Introduction: For years, chiropractors have used the term “Lovett Brothers” to describe the relationship between specific vertebra in the lumbar and cervical spine.  Chiropractic procedures have also been proposed to be effective in treating conditions affecting the pelvis and temporomandibular joint (TMJ).  In fact, the whole nature of the chiropractic technique, Sacro Occipital Technique (SOT) was that its developer, Major B. DeJarnette, found relationships between the sacrum and occiput, which he used in diagnosis and treatment. Chiropractic techniques need to be able to identify and treat conditions secondary to TMJ and dental occlusion dysfunction as well as develop understanding of the dental profession’s perspective for proper referral and co-treatment. 

Methods:  SOT methods of treatment have been found effective for treatment of cranial and TMJ related conditions. Various rationales for the relationship between the spine or pelvis and TMJ or Lovett Brothers have been found. These theories include fascial, myological interrelationships, referred pain patterns and facilitating tonic neck reflexes involving intersegmental spinal pathways.  A review of the literature has found a relationship between dental occlusion and orthodontic procedures and their affect on posture and the spine.

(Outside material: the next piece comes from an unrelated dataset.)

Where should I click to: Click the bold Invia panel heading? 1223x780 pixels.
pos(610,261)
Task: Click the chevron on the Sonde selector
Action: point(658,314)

Discussion:  If chiropractors and dentists are going to be working together to treat conditions affecting the spine and posture as well as dentofacial orthopedics and/or temporomandibular dysfunction (TMD) a common language will need to be developed. SOT has methods of TMJ, cranial bone and whole body evaluation and therapy that facilitate the treatment of TMD, which are primary to occlusion (ascending disorder).  In addition, SOT has methods of diagnosis, which can evaluate when the TMD is primary to conditions affecting the spine and posture (descending disorder), which necessitate referral to the dental practitioner skilled in TMD treatment.

Conclusions::  Chiropractic and dental co-treatment of TMD, occlusion and dentofacial orthopedics with its relationship to the spine, pelvis, and posture offer a valuable opportunity for multidisciplinary growth. This growth and intercommunication will enable patients suffering from long-term disorders to be offered the possibility of relief that alone, chiropractic or dentistry, cannot offer.  Future studies are needed to evaluate this complementary relationship between dentistry and chiropractic to determine the effectiveness of this care and its benefit for patients with prior intractable chronic conditions.